Aquellas tres décadas de estabilidad y paz se terminaron, precisamente cuando el presidente de turno volvió a probar la droga de la reelección y quiso seguir en el poder después de terminar su período. Las consecuencias nefastas de aquella recaída fueron tan graves y prolongadas, que más de 100 años después el país todavía las está sufriendo en forma dolorosa.
En realidad, lo que más sorprende a los estudiosos de la historia y de las cuitas de Nicaragua, es la incapacidad de los nicaragüenses —hablando en términos generales—, para aprender de su propia experiencia histórica y los errores del pasado a fin de no volver a cometerlos. La explicación radica en que los nicaragüenses no hemos podido crear una cultura verdaderamente democrática, basada en el culto a la libertad, el respeto mutuo, la tolerancia a las ideas ajenas, la independencia de la justicia y la alternancia en el ejercicio del poder, cuales son las condiciones indispensables para asegurar una convivencia pacífica duradera, el desarrollo económico y el progreso social.
También por falta de cultura democrática es que las “soluciones” que casi siempre se han aplicado a las recurrentes crisis políticas e institucionales del país, han sido los conflictos —que incuban conflictos posteriores—, o las componendas y pactos para la repartición del poder y sus pingües beneficios entre los caudillos y sus secuaces de las cúpulas partidistas.
Por excepción, algunas veces se ha intentado poner fin a la penosa historia de crisis, conflictos y pactos prebendarios, con acuerdos de nación inspirados en los principios y valores de la libertad, la democracia, la justicia y el progreso social. Sin embargo esos esfuerzos siempre fracasaron o cuando en alguna ocasión hubo algún éxito, sus buenos resultados fueron efímeros.
Ahora, ante la nueva y profunda crisis política que sufre el país, la nación se enfrenta otra vez a la ominosa y sombría perspectiva de un nuevo pacto de cúpulas, o de otro conflicto o estallido de violencia en cualquier forma. Todavía no se ve cómo podría comenzar un conflicto violento, pero igual que ocurrió en el pasado inevitablemente volverá a estallar en esta ocasión, si no se encuentra a tiempo una salida cívica y pacífica genuinamente democrática.
Sin duda que Ortega ha procurado un nuevo pacto prebendario y la compra de más diputados corruptos de la oposición, para conseguir sus objetivos sin las conmociones de una crisis política. Es decir, una reforma constitucional que le permita la reelección presidencial, seguir controlando el Consejo Supremo Electoral para reelegirse mediante el fraude, y mantener su hegemonía sobre los demás poderes del Estado.

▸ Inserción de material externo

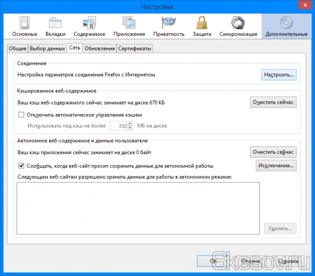Open the Защита padlock category
The image size is (315, 276).
202,27
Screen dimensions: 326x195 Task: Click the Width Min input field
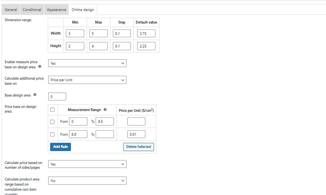pos(75,34)
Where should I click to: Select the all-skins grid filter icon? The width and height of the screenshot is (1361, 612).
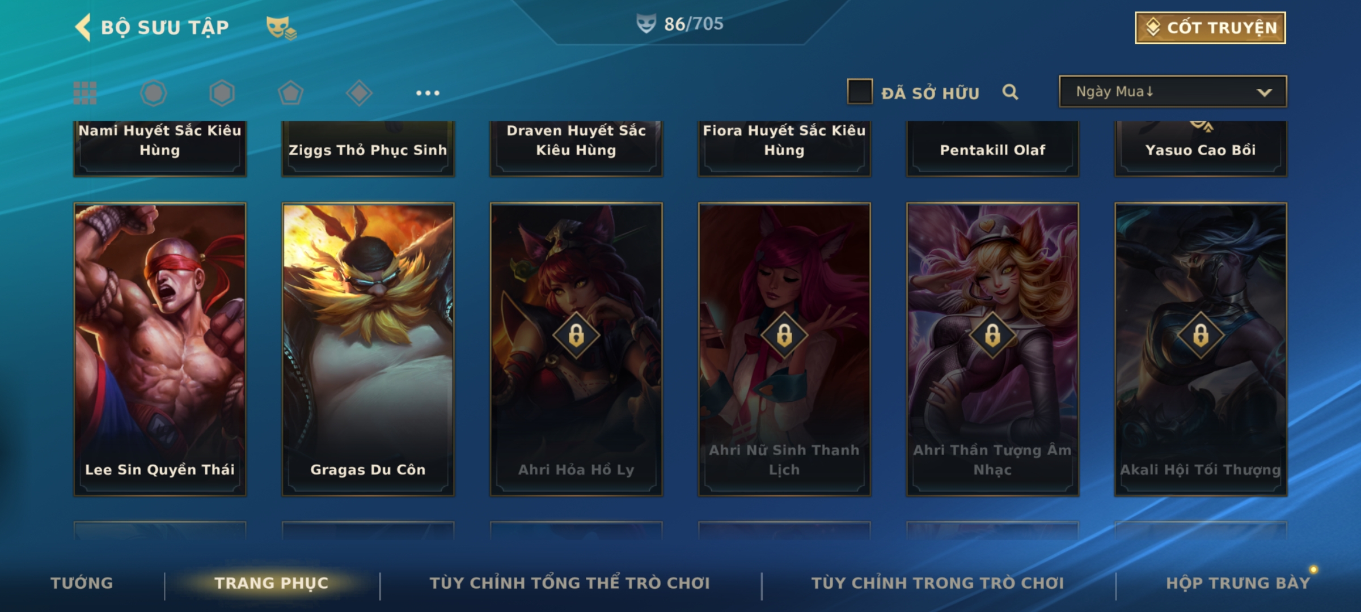click(85, 93)
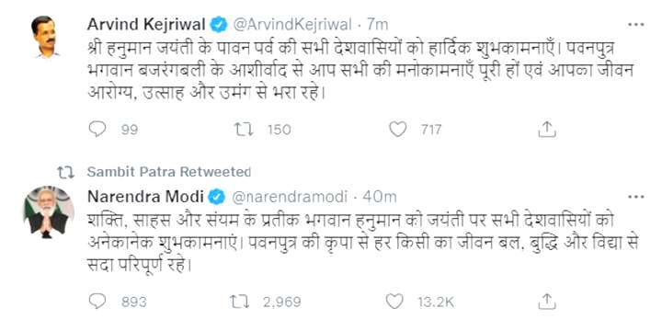Share Narendra Modi's tweet
This screenshot has height=331, width=662.
click(x=547, y=302)
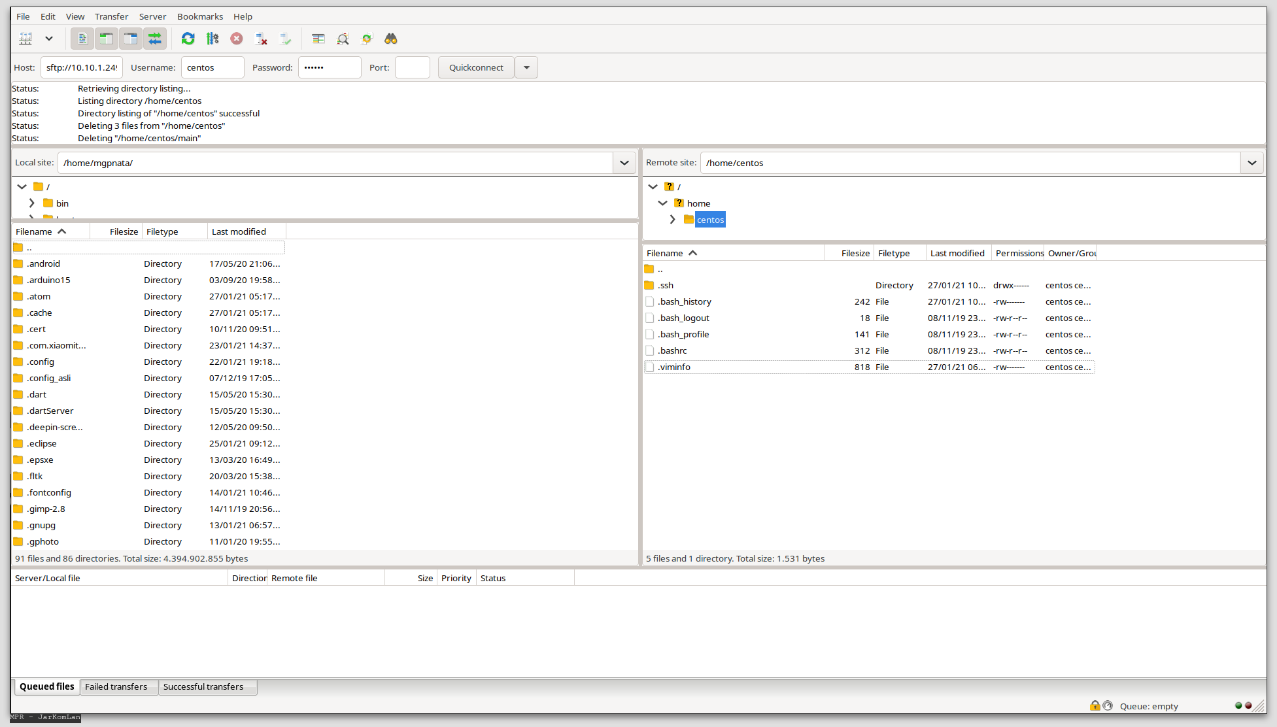Open the Bookmarks menu
This screenshot has width=1277, height=727.
[x=199, y=16]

Si el orteguismo ha asaltado los Poderes Judicial y Legislativo y ha pisoteado lo que quedaba de Estado de Derecho, es porque no ha podido conseguir el nuevo pacto ni comprar a más diputados de la oposición.
Aún así, los líderes orteguistas han dicho que “una salida a la crisis institucional, además de realizar la elección de los funcionarios a los cuales se les venció su período o está por vencer, podría ser la derogación del controversial segundo párrafo del artículo 201 de la Carta Magna de 1987”, según informó ayer LA PRENSA. O sea un nuevo pacto para que se acepte la reforma constitucional y se reconozca el predominio del FSLN en los poderes del Estado y el avance del proyecto de instauración de la nueva dictadura.

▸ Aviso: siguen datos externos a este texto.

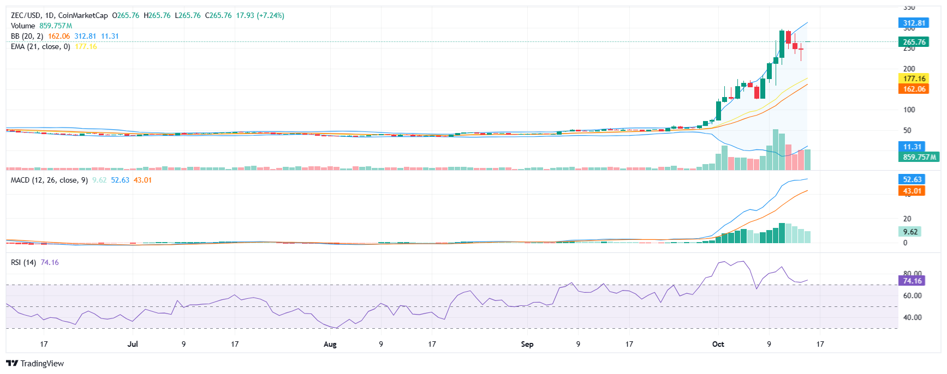Select the RSI (14) indicator legend
The width and height of the screenshot is (947, 374).
23,262
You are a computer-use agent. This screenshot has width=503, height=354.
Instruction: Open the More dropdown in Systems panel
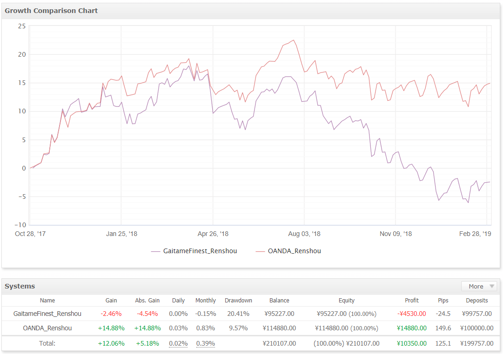[476, 286]
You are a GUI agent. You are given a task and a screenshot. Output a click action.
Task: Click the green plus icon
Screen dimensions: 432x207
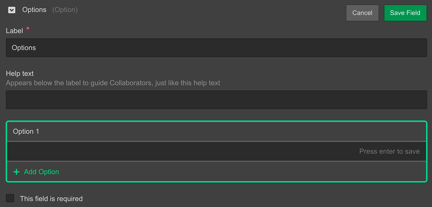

De manera que la oposición está ante el dilema de someterse al chantaje orteguista y aceptar el nuevo pacto, o mantenerse firme y llamar a la población para que respalde una solución decente de la crisis, basada en el respeto a la Constitución, a la independencia de los poderes del Estado, al Estado de Derecho, al principio de no reelección presidencial y la preservación de la democracia en Nicaragua.